When I started to see improvement, in ways I never expected, I volunteered to chronicle my journey alongside the Fittest Loser contestants, ramping up my workouts to match theirs. Someone like me, with my issues, would never qualify for the contest. But if someone who started with an average daily pain level of three on a 10-point scale could improve her health, then there was hope for all.
And then the Push crew introduced me to trainer George Gersch, my guide for this part of the trek.
Meeting George was both painful and liberating. He started with a two-hour evaluation that left me feeling like Barbie. Not the impeccably coifed and attired one. More like the Barbie who had been left in the driveway and run over a few times before an evil little brother dragged it around the neighborhood behind his bike.
"Lock your knee … turn your foot out … push up, push out, roll over on your side, your back, your front, your other side, now turn yourself about." Wait, that was a Hokey Pokey flashback. Sorry. But you get the picture.
I was on and off that massage table so often I felt like the Push Fitness Karate Kid. "Hop on. Hop off. Hop on. Hop off." All I lacked was that trademark one-legged praying mantis move.
In between walking back and forth and standing for a balance-of-body-parts inspection (my shoulders are in the right place -- who knew?), George, who is trained in Muscle Activation Technique, pressed on muscles I never even knew existed.
"Does this hurt?" he asked, running his thumb along a muscle that hugged the outside of my shin. It took a few seconds to answer … I had to unclench my jaw first.
"Yeeesssssss," I croaked.
Turns out that one little muscle is among the many that are collateral damage when your pelvis is out of whack, which throws off your gait, which gives you a wonky knee and, thereby, forces unexpected muscles to pick up the slack. It seems I was a physiological house of cards.
George found areas of pain I never knew existed. I wish I were joking. He found two spots on the back of my knee and more hot spots on the outside of my knee and the front of my ankle. There's also a persnickety ligament running from my hip to my knee on the outside of my left leg and a consistently cramped muscle that runs through my left buttock from my tailbone to my hip. That last, the piraformis, is the bane of my existence.
Once I had the situation assessed, we moved on to our first workout. Nothing drastic. Just the basics.
But as I walked into work the next day, relatively pain free, (I don't expect that to last) I realized the only two "real" exercises George had me complete -- slowly, deliberately and under intense scrutiny -- were the two that I'd been told by my orthopedic surgeons never, ever, to undertake: squats and lunges. He'd taken the two things I feared most -- put them in the center of the table and started tackling my two biggest psychological barriers.
I've been afraid of my knee for nearly 30 years. For the first decade, I wore a restrictive custom-made brace every time an activity smacked of athleticism. For the last two decades I just avoided anything that could remotely damage it, living with the constant worry: Would this cause my knee to blow out and require reconstruction? Would this mean pain for months? How can I avoid this activity, i.e. the resulting problems?

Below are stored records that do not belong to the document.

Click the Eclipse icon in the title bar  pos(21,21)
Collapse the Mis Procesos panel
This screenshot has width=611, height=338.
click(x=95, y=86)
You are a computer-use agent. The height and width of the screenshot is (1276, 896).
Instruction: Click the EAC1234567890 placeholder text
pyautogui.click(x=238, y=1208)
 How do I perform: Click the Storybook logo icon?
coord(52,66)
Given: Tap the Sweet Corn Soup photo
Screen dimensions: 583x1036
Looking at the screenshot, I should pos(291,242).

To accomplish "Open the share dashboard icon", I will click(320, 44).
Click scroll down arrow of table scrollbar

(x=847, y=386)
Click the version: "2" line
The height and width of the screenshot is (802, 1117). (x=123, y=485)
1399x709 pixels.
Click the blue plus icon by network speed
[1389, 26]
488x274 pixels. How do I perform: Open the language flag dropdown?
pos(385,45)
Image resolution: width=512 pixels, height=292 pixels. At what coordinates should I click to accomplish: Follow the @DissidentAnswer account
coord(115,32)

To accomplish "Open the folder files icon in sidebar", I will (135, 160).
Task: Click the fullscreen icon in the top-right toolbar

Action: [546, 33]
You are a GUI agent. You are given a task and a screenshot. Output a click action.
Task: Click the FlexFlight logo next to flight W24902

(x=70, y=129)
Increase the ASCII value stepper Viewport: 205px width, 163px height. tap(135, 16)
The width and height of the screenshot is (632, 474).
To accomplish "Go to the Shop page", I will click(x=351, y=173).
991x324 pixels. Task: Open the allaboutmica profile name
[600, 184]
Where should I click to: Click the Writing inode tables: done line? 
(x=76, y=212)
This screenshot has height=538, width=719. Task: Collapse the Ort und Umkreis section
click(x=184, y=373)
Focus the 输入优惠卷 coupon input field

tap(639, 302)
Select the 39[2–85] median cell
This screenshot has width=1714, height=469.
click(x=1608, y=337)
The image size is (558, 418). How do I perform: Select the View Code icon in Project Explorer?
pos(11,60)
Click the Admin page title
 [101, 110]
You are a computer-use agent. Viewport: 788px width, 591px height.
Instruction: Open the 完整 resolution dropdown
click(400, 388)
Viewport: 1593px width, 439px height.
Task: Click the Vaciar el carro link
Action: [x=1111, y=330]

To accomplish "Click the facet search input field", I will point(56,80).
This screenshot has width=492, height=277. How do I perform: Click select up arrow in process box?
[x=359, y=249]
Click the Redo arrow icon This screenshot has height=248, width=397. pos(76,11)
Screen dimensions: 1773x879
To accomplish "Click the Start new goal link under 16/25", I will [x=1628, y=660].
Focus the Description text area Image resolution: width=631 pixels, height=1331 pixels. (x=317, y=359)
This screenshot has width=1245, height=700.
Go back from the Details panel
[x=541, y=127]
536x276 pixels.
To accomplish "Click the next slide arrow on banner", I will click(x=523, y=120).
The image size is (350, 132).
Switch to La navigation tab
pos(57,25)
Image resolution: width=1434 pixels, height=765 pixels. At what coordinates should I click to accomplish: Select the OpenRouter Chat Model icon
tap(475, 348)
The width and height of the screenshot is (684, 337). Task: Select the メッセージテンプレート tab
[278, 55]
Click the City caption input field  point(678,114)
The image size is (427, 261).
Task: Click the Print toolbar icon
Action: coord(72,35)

Less than 24 hours after jumping over the proverbial cliff of fear, I actually did the dreaded squats -- on my own -- with the added side step twist, before hopping on the treadmill. Why? Because I could.
Note: After weeks of working out, and significant progress, including doing such things as "walking lunges," I was feeling very strong. Then, away from the gym, I tripped and fell down stairs. What did I severely twist? My bad knee, of course. This time I injured something new, the medial collateral ligament, just to keep things interesting. The journey continues …
• Catherine Edman is the cooperative advertising manager for the Daily Herald. She spent 19 years as a reporter at the paper, frequenting many drive-through windows on the way to cover night meetings, before joining the advertising staff in 2009.